Task to carry out: Let your answer be the line containing "This screenshot has height=269, width=439." and every line below it to the end of the records, copied exactly.

Raw data:
--------------------------------------------------
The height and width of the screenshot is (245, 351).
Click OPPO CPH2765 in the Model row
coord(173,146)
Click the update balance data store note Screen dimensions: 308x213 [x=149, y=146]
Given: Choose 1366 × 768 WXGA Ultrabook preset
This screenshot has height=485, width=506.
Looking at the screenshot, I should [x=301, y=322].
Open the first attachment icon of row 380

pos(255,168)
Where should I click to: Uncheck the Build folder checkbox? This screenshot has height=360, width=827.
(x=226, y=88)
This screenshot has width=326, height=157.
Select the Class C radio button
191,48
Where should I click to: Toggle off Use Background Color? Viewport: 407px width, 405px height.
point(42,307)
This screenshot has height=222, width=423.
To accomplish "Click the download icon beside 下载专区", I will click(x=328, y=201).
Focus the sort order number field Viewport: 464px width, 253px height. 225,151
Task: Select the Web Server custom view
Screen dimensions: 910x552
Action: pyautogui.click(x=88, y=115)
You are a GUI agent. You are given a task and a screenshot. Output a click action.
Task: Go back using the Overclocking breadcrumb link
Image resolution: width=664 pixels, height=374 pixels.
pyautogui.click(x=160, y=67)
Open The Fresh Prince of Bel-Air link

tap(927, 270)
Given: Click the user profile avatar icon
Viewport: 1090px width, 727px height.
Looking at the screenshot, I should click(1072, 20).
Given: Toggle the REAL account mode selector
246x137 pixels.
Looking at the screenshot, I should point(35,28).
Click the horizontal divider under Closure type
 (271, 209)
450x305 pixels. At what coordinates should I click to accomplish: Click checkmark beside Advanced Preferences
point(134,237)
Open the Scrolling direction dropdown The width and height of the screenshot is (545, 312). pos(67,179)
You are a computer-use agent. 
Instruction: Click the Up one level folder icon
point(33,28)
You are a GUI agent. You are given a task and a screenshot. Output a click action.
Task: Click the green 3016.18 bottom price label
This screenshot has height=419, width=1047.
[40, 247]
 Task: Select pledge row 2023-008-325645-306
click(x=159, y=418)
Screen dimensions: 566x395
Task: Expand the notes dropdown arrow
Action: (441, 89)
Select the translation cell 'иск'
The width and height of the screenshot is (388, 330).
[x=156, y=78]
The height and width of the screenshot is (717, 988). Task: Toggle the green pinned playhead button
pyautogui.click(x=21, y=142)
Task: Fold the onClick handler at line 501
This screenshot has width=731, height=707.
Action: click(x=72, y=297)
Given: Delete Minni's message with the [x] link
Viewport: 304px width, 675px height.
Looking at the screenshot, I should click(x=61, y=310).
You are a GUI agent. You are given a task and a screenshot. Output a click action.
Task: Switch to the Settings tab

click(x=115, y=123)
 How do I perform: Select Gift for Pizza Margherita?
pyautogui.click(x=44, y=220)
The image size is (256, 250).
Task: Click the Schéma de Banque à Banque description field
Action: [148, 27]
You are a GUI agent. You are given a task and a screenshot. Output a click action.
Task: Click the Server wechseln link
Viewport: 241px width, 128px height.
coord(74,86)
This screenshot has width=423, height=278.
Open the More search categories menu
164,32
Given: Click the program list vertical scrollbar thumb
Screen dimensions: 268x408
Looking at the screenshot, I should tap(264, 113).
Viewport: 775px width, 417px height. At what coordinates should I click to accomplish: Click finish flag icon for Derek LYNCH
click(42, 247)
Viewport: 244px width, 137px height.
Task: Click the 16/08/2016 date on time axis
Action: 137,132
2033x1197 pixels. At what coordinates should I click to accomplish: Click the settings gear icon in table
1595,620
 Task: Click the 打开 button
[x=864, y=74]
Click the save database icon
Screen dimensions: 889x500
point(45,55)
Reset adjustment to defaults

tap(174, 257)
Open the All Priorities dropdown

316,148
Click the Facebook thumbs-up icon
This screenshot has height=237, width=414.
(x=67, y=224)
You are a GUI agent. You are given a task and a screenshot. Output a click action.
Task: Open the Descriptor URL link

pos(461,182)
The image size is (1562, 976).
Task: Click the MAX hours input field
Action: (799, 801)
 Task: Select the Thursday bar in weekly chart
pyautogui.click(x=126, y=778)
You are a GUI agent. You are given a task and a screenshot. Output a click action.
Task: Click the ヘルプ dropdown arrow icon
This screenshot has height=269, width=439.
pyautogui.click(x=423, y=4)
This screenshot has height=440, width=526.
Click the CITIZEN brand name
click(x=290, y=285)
--------------------------------------------------
Result:
This screenshot has height=269, width=439.
pyautogui.click(x=423, y=4)
This screenshot has height=440, width=526.
Click the CITIZEN brand name
click(x=290, y=285)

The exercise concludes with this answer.